* **Work request**: Reproduce verbatim the passage of the Alexandria Arceneaux article below that opens with the words containing "Each year in" and closes with "on the branches.".

* **Supplied text**:

Each year in Alexandria Arceneaux’s home in Lawndale, California, a different person is chosen to decorate the Christmas tree with the colors of their choice. This year is her turn, so the tree will be red, white and a shade of tan to compliment the green of the tree, her favorite color. But this December, Arceneaux won’t be home to hang the ornaments on the branches.
Alexandria — Aly at school, but Alex at home — is remembered by friends and family for her love of art, photography and fashion and her friendly spirit.
“I feel like she is watching me from up there,” said Arceneaux’s mother Gina Williams. “I told her sisters we have to make sure we do right down here because she is watching us up there. I have my days. Sometimes I am crying, sometimes I am not — but I have nothing to be sad about because she had a beautiful life. She had a beautiful life.”
Arceneaux tragically died on Nov. 5. A vehicle struck the 20-year-old UC Santa Cruz student in a hit and run, on her way home from a Halloween party with her friends on Oct. 30. Police have since arrested the driver, a 26-year-old Rancho Cucamonga local, after he turned himself in.
Williams said she talked to her daughter just hours before the party, a casual mother-daughter check in. She said the two were very close and would often talk on the phone while Arceneaux was away at school. But a few hours later, Williams got a call Arceneaux had been hit by a car.
“To get a call like that a couple of hours later is very traumatic,” Williams said.
After the hit and run, Arceneaux was transported to a Bay Area hospital and placed in intensive care. Williams rushed from Southern California and Arceneaux’s father flew in from Hawaii. The family was able to say their last goodbyes, including hosting a candlelight vigil while Aly was still alive.

* **Collected data**:
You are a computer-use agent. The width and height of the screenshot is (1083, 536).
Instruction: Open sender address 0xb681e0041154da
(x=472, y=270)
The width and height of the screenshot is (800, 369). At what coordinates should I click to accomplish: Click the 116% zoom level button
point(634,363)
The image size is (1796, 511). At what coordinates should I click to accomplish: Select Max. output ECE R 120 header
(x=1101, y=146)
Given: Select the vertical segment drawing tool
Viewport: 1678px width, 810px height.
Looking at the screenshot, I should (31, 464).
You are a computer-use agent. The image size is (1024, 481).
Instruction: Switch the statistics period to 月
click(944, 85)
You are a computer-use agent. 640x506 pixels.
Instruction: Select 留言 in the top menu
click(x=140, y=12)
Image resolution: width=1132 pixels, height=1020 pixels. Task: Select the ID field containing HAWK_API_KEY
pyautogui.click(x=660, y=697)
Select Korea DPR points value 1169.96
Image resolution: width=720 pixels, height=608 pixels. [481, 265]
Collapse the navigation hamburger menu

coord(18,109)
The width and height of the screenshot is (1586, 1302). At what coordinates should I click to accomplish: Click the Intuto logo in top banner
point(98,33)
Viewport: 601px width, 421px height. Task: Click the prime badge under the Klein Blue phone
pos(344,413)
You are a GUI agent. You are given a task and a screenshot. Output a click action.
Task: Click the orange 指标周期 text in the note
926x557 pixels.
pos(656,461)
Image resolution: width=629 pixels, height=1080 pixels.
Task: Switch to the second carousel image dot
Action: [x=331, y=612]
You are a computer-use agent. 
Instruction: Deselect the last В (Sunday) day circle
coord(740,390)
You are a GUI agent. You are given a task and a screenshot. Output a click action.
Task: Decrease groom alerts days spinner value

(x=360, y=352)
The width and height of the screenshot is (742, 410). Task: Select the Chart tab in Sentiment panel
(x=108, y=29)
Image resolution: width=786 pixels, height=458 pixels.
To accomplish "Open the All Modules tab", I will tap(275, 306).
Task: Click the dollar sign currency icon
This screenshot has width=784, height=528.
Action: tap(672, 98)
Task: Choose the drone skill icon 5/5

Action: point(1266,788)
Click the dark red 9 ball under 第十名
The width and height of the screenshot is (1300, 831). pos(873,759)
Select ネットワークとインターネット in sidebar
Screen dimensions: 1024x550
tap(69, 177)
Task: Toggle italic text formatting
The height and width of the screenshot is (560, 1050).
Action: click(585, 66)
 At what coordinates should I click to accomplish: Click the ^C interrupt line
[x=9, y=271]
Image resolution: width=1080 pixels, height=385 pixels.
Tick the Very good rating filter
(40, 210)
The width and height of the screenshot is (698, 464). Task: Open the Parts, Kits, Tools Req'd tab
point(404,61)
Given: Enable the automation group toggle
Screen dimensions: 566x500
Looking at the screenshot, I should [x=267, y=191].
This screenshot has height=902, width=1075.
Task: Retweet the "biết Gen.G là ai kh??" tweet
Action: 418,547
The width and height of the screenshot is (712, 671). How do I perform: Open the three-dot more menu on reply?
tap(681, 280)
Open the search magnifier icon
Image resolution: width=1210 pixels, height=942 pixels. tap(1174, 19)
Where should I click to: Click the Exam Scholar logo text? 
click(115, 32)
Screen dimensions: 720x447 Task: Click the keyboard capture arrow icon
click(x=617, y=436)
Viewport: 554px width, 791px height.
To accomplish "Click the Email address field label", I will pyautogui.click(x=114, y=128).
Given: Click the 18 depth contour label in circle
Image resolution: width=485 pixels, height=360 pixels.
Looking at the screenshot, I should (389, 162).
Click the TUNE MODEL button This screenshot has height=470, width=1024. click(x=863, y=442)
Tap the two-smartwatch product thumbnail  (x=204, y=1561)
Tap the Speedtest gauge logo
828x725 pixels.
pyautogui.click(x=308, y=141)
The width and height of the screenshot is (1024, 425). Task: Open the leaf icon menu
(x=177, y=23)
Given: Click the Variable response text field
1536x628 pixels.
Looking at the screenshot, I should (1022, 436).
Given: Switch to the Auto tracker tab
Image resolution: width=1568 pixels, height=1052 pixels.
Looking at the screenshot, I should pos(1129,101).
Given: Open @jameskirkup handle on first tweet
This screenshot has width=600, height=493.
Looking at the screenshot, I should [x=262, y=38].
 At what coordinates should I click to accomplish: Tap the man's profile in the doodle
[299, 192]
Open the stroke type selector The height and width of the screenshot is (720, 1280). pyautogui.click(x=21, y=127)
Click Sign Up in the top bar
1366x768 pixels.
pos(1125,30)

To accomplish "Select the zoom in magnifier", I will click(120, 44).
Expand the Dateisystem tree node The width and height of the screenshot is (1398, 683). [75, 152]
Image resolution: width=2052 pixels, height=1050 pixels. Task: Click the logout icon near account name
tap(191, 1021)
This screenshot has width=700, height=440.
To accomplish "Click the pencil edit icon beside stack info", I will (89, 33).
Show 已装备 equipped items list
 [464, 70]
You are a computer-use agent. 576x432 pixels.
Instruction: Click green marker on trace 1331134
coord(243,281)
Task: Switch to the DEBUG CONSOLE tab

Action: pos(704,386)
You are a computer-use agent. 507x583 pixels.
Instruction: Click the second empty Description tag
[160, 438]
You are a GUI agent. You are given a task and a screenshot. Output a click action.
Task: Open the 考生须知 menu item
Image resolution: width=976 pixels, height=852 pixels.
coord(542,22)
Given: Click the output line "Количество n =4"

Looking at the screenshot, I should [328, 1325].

* **Exercise output**:
Each year in Alexandria Arceneaux’s home in Lawndale, California, a different person is chosen to decorate the Christmas tree with the colors of their choice. This year is her turn, so the tree will be red, white and a shade of tan to compliment the green of the tree, her favorite color. But this December, Arceneaux won’t be home to hang the ornaments on the branches.